What you need to do: Word for word, set down the lines from the one that holds "Given: Click Basic Panel 6 question mark" through the final line of the listing below, and exclude every picture.

-------- Data provided

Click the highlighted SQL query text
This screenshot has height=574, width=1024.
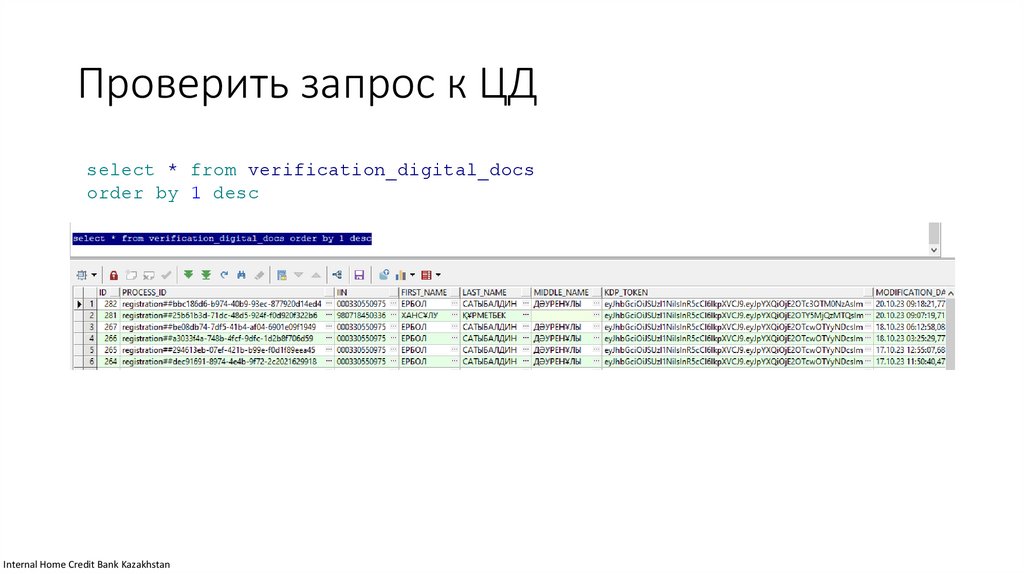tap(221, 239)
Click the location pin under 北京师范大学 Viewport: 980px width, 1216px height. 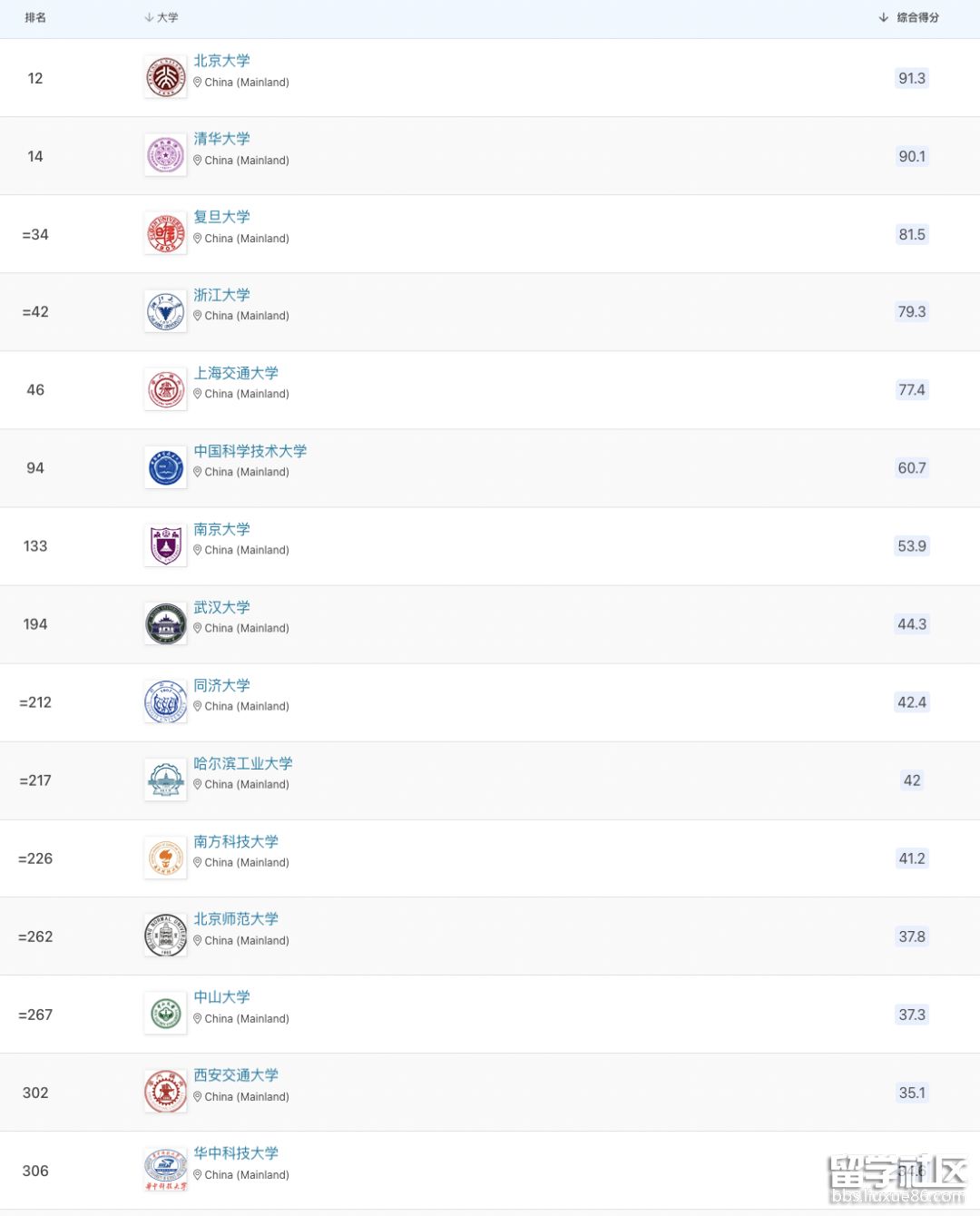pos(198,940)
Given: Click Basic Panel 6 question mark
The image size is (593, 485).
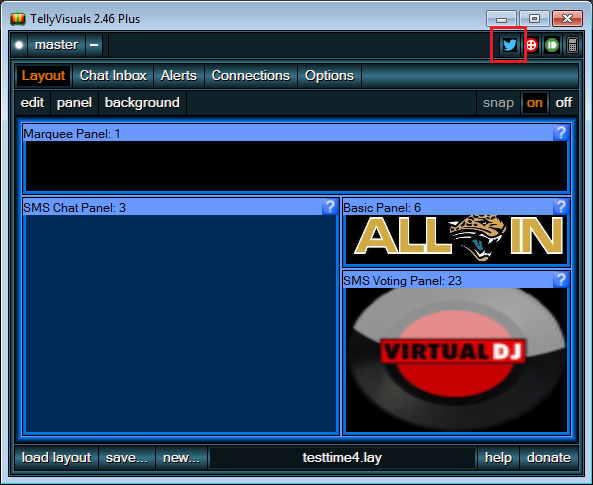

----------------

Task result:
Given: Click Basic Panel 6 question mark
The image size is (593, 485).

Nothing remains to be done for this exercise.